Slopsquatting is a supply chain attack where attackers register package names that AI models hallucinate. When AI suggests a package that does not exist, attackers create that exact package on PyPI or npm with malicious code inside. Researchers found over 200,000 hallucinated package names, with 43% repeating consistently across prompts. The developer installs the attacker’s malware by following the AI’s recommendation.
AI-generated Dockerfiles typically omit the USER directive (running containers as root), skip health checks, exclude .dockerignore references, and use broad base images like ubuntu:latest instead of minimal alternatives. These patterns exist because most Dockerfiles in the training data have the same issues. The AI reproduces the majority pattern, which happens to be the insecure pattern. Adding USER 1001, HEALTHCHECK, and a minimal base image are manual steps the developer must add after generation.

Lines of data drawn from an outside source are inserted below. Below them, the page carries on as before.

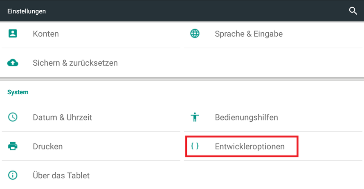The width and height of the screenshot is (364, 189).
Task: Tap the clock icon for Datum & Uhrzeit
Action: tap(13, 117)
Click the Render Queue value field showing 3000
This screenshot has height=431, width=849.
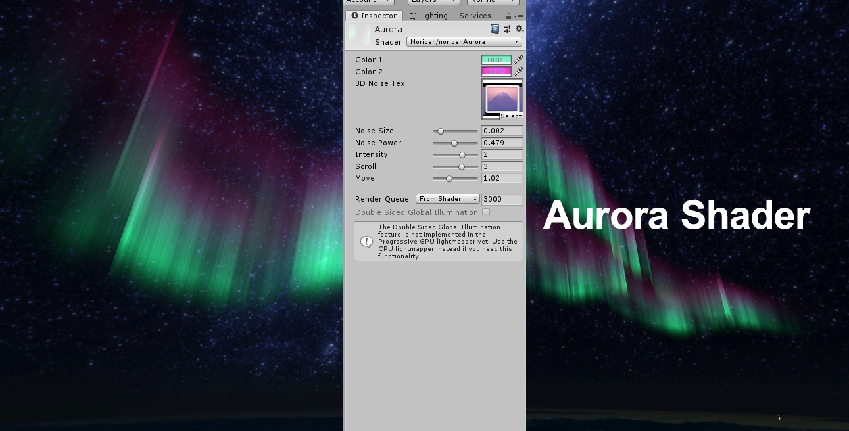coord(502,199)
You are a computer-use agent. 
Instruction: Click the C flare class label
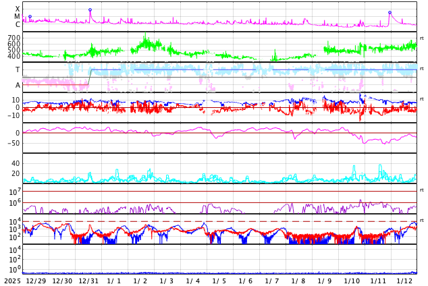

The Rules File Backdoor is an attack where malicious instructions are hidden inside AI assistant configuration files (.cursorrules, .github/copilot-instructions.md) using Unicode bidirectional characters and zero-width spaces. These hidden instructions alter every code suggestion the AI produces, but are invisible in most text editors. The attack is delivered through pull requests that modify these configuration files, which rarely receive the same security scrutiny as application code.
Four layers cover the major risk categories. SAST tools (Semgrep, SonarQube, Snyk Code) catch OWASP Top 10 vulnerabilities in application code. Dependency auditing tools (pip-audit, npm audit) detect hallucinated and malicious packages. Policy-as-code tools (OPA/Gatekeeper for K8s, Checkov/tfsec for Terraform, Hadolint for Docker) enforce infrastructure security baselines. CODEOWNERS rules protect AI configuration files from unauthorized modification. All four should run as blocking checks in CI/CD pipelines.